PROMPT ▸ A precise repetition of every line below is the required answer.

RECORDS PROVIDED ▸
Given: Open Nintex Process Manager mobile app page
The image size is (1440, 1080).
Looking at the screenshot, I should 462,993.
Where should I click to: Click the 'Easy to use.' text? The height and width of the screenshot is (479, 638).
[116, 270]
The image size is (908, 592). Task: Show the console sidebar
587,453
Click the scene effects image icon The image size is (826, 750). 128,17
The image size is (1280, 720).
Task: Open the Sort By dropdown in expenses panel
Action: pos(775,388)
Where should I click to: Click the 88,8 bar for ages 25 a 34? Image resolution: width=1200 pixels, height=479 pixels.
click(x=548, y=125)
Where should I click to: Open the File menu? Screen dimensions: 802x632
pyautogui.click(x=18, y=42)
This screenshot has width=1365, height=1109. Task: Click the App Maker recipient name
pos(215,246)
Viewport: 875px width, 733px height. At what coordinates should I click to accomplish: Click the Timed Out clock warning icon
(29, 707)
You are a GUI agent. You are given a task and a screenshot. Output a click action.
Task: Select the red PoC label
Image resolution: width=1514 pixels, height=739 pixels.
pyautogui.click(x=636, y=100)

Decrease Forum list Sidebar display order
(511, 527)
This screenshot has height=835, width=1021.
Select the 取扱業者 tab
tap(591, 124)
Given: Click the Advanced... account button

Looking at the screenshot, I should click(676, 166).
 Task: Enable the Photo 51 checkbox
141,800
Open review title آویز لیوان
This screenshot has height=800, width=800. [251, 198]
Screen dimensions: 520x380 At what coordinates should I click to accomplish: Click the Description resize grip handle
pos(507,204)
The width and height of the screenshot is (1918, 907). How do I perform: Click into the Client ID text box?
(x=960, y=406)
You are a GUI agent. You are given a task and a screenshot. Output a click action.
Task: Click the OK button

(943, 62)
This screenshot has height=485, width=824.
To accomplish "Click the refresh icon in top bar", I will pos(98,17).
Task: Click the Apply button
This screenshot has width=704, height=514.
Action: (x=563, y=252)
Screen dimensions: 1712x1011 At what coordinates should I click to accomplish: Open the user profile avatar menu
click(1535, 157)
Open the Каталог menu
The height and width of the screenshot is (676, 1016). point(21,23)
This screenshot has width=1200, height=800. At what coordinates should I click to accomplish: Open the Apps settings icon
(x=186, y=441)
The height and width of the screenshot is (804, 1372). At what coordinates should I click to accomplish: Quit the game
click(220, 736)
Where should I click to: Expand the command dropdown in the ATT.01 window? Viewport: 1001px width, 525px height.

TASK ANSWER ▸
Given: Open Nintex Process Manager mobile app page
The image size is (1440, 1080).
Looking at the screenshot, I should 462,993.
Where should I click to: Click the 'Easy to use.' text? The height and width of the screenshot is (479, 638).
[116, 270]
The image size is (908, 592). Task: Show the console sidebar
587,453
Click the scene effects image icon The image size is (826, 750). 128,17
The image size is (1280, 720).
Task: Open the Sort By dropdown in expenses panel
Action: pos(775,388)
Where should I click to: Click the 88,8 bar for ages 25 a 34? Image resolution: width=1200 pixels, height=479 pixels.
click(x=548, y=125)
Where should I click to: Open the File menu? Screen dimensions: 802x632
pyautogui.click(x=18, y=42)
This screenshot has width=1365, height=1109. Task: Click the App Maker recipient name
pos(215,246)
Viewport: 875px width, 733px height. At what coordinates should I click to accomplish: Click the Timed Out clock warning icon
(29, 707)
You are a GUI agent. You are given a task and a screenshot. Output a click action.
Task: Select the red PoC label
Image resolution: width=1514 pixels, height=739 pixels.
pyautogui.click(x=636, y=100)

Decrease Forum list Sidebar display order
(511, 527)
This screenshot has height=835, width=1021.
Select the 取扱業者 tab
tap(591, 124)
Given: Click the Advanced... account button

Looking at the screenshot, I should click(676, 166).
 Task: Enable the Photo 51 checkbox
141,800
Open review title آویز لیوان
This screenshot has height=800, width=800. [251, 198]
Screen dimensions: 520x380 At what coordinates should I click to accomplish: Click the Description resize grip handle
pos(507,204)
The width and height of the screenshot is (1918, 907). How do I perform: Click into the Client ID text box?
(x=960, y=406)
You are a GUI agent. You are given a task and a screenshot. Output a click action.
Task: Click the OK button

(943, 62)
This screenshot has height=485, width=824.
To accomplish "Click the refresh icon in top bar", I will pos(98,17).
Task: Click the Apply button
This screenshot has width=704, height=514.
Action: (x=563, y=252)
Screen dimensions: 1712x1011 At what coordinates should I click to accomplish: Open the user profile avatar menu
click(1535, 157)
Open the Каталог menu
The height and width of the screenshot is (676, 1016). point(21,23)
This screenshot has width=1200, height=800. At what coordinates should I click to accomplish: Open the Apps settings icon
(x=186, y=441)
The height and width of the screenshot is (804, 1372). At what coordinates should I click to accomplish: Quit the game
click(220, 736)
Where should I click to: Expand the command dropdown in the ATT.01 window? Viewport: 1001px width, 525px height.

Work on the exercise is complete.